After a few seconds of staring blankly at the menu the man behind the bullet-proof glass interrupted my reverie.

"Can I help you?"

"I'll take the Philly," I said.

Mayfield Road looking east.
The sandwich is named after the cheese-steak from the City of Brotherly Love, but is the mad-genius creation of the locals: sautée peppers and onions, provolone and gyro meat on a grilled hoagie bun with a side of fries.

"How y'all doing?" said the large man selling the DVDs.

"You know, getting something to soak up the booze," I said ignoring Xe La's caveat. "What sauce do you recommend?" I asked, motioning toward a plastic bus bin filled with unlabeled squeeze bottles.

"I'd mix the hot sauce and the BBQ sauce," he said, pointing. "What's y'alls names? My name is B."

We made our introductions and discussed BBQ sauce for the intervening minutes. A young couple came in, stroller in tow and ordered. Another man near the door watched benevolently as he labored away on an older laptop, muted sports highlights flickered on flat screens mounted on a pipe coming out of the drop ceiling. A radio tinned out Motown over the hum of fluorescent lighting.

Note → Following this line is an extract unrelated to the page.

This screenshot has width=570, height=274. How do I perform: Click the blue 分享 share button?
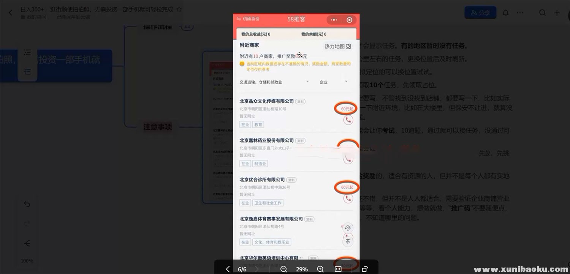[480, 13]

B tells me the BBQ sauce is made in store and I believe him: the east side prides itself on it's BBQ sauces, usually a sweet, tart patois of Carolina and St Louis styles.

Order up. "Y'all want to buy some DVDs?"

"Thanks, but no thanks. Thank you for the sauce tips though."

The trees looked majestic as we snaked back up Forest Hills Road.

Xe La cracked a smile as I turned and told him, "sheeeeeeeeeeeeeeeeeee-it."

I got home and tucked in. As predicted, the local advice regarding sauce was good - enough heat, sweet and smoke to accompany the unfathomable gut bomb I was about to shove into my face.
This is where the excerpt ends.